Back in L.A. that July, Sue Cameron would corroborate the story for The Hollywood Reporter at the encouragement of Elliot’s manager, despite no results of an autopsy yet revealed, and the sandwich that would become as legendary as Elliot herself being uneaten. When the autopsy finally did come back with no sign of drugs in her system or anything caught in her windpipe, it was already too late–the damage had been done. Yet, to Elliot’s manager, it seemed it would have been more detrimental for the public to think it was a heart attack–fueling the speculation about her drug use and the effects of her frequent crash diets.
The fact that Elliot was made to be the punchline of yet another cruel weight joke even in death spoke to just how rampant the cacomorphobia of the era was. At a time when the ideal of 1960s-era Barbie, with her thin perfection and smug resting bitch face reigned supreme, Elliot was totally against the norm of the “expected” body type and personality for women. Although she projected a jocular front about her weight in order to cope with the intense scrutiny and ridicule, Elliot of course felt the pressure caving in on her to look a certain way at all times. Particularly since her fellow bandmate, Michelle Phillips, was viewed as “the pretty one”–the model turned singer who was the California beauty to match with a song like “California Dreamin’.” And then there Cass was, bumbling and blobby in the eyes of the media that had grown accustomed to only thin, attractive women being “allowed” fame. Despite Cass’ own talent, she was seen as someone undeserving of her career solely because her body type went against the grain, just another way in which she paved the path for subsequent females in the music industry to go their own way (as Fleetwood Mac would put it).
For her death to be repackaged into a joke for no viable reason whatsoever seems to authenticate the heightened inhumanity women in the music business (and in general) are treated with.
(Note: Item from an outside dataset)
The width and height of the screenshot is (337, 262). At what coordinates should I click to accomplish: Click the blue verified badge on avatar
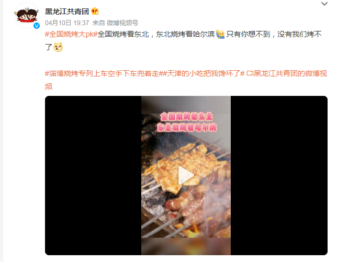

While the myth may have been dismantled once and for all with the subject brought again to light upon the anniversary of her demise, the harm it did in terms of holding up the female physique and according struggles with eating habits as tabloid fodder remains an unconscionable example of the male-driven entitlement to treating women’s bodies as public property to be picked apart and dissected for sport.